> [DATASET CONTENT]:
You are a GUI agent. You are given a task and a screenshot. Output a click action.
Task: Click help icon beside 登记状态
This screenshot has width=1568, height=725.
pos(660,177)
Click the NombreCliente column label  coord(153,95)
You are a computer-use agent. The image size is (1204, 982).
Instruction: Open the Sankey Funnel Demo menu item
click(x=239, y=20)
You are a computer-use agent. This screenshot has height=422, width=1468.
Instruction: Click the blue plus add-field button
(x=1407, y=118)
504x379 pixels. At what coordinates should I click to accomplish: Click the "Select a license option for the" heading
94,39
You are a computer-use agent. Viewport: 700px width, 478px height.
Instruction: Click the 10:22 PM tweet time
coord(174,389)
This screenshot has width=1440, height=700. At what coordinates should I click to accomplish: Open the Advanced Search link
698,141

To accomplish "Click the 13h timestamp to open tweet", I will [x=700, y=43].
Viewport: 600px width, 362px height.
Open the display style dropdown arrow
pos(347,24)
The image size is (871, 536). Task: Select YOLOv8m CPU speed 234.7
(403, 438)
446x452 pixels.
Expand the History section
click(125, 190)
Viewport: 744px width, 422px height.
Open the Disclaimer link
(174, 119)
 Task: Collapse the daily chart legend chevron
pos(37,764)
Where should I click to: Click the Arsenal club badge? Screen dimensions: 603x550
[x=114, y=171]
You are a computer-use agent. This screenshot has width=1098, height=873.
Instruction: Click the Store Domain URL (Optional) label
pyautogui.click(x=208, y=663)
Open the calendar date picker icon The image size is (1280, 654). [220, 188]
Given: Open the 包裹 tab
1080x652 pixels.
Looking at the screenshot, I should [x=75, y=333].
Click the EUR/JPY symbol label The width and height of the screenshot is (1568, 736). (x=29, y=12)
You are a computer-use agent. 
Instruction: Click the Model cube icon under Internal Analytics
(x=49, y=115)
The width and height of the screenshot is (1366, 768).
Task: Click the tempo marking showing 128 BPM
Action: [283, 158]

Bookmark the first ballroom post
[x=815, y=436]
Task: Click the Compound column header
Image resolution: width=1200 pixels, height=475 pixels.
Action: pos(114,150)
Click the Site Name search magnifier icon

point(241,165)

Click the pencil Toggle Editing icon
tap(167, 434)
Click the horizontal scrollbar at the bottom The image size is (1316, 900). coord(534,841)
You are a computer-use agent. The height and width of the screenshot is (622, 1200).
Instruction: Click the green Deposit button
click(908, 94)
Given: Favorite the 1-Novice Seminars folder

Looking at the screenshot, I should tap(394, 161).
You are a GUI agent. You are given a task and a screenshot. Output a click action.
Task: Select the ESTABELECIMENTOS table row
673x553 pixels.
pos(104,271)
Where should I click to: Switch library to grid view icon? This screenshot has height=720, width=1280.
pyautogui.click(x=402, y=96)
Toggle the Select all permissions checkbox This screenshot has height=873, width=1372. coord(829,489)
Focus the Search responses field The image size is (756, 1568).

> [TRY IT]: Your answer should be the line with "You are a computer-use agent. The height" and all lines after it in the listing above, repeated exactly. No other lines belong.

> [THE COMPLETED TASK]:
You are a computer-use agent. The height and width of the screenshot is (622, 1200).
Instruction: Click the green Deposit button
click(908, 94)
Given: Favorite the 1-Novice Seminars folder

Looking at the screenshot, I should tap(394, 161).
You are a GUI agent. You are given a task and a screenshot. Output a click action.
Task: Select the ESTABELECIMENTOS table row
673x553 pixels.
pos(104,271)
Where should I click to: Switch library to grid view icon? This screenshot has height=720, width=1280.
pyautogui.click(x=402, y=96)
Toggle the Select all permissions checkbox This screenshot has height=873, width=1372. coord(829,489)
Focus the Search responses field The image size is (756, 1568).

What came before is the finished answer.